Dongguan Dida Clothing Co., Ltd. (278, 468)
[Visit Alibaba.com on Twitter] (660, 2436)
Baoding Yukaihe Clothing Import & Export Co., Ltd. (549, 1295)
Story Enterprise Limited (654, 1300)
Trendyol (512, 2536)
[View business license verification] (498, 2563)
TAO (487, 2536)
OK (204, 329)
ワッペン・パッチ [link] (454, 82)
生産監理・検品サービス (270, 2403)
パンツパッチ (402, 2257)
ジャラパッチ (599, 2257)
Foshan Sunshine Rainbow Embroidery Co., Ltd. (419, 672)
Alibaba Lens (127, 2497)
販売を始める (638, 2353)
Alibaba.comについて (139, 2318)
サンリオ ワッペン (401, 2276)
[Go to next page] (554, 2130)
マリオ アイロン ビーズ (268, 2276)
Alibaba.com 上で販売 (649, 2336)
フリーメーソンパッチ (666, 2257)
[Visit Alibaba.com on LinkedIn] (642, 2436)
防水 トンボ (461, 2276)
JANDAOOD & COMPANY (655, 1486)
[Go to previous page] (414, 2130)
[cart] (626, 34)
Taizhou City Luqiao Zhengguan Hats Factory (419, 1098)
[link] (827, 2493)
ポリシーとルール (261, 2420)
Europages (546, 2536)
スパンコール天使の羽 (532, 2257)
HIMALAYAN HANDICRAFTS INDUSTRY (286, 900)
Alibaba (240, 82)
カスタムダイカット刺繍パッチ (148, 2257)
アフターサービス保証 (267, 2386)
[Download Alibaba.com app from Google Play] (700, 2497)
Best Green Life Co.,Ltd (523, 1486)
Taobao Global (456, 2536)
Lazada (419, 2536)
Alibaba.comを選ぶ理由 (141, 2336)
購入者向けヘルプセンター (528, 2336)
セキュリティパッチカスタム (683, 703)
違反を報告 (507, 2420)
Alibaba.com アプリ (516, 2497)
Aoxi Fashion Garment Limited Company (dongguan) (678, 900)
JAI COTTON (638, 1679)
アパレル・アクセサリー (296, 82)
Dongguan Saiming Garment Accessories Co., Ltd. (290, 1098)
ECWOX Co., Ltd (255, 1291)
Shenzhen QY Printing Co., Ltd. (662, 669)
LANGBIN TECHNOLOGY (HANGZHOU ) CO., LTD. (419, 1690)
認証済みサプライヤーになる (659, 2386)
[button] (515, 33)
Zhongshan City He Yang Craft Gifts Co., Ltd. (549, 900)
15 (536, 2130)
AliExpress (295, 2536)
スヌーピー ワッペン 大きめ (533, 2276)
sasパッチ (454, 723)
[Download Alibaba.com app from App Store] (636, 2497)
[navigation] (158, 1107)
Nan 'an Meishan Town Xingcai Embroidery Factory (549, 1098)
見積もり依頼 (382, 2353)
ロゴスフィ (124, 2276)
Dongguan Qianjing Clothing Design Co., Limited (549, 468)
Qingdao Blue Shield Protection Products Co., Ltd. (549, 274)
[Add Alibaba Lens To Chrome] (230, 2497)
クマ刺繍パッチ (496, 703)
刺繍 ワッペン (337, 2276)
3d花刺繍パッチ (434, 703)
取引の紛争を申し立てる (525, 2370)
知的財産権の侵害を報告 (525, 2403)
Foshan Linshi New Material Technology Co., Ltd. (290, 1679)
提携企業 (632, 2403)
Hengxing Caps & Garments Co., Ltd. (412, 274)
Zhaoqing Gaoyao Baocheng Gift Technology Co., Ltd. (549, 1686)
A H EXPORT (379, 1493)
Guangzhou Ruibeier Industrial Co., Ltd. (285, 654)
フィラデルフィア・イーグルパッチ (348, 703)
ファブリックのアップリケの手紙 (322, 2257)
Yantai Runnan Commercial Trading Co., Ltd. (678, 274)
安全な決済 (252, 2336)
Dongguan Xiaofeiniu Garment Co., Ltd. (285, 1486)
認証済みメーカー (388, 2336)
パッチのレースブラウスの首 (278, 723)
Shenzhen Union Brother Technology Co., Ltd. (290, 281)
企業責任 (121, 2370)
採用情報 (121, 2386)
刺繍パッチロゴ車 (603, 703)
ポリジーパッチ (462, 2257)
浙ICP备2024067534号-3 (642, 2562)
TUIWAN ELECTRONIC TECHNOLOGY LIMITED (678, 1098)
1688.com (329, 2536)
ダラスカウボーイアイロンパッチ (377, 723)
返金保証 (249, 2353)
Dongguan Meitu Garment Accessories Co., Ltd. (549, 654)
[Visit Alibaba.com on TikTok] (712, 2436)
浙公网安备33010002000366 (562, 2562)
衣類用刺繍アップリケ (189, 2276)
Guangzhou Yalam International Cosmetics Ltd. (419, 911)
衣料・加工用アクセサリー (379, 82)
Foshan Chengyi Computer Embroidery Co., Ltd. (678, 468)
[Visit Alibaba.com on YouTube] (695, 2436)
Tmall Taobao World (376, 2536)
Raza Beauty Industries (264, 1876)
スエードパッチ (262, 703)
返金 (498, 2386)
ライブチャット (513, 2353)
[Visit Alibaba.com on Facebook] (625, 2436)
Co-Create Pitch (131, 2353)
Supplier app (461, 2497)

══════

● **Work required**:
Line count for the string "Lens": tally the lines of the records above that contain it and give only the result.

● **Result for this exercise**:
2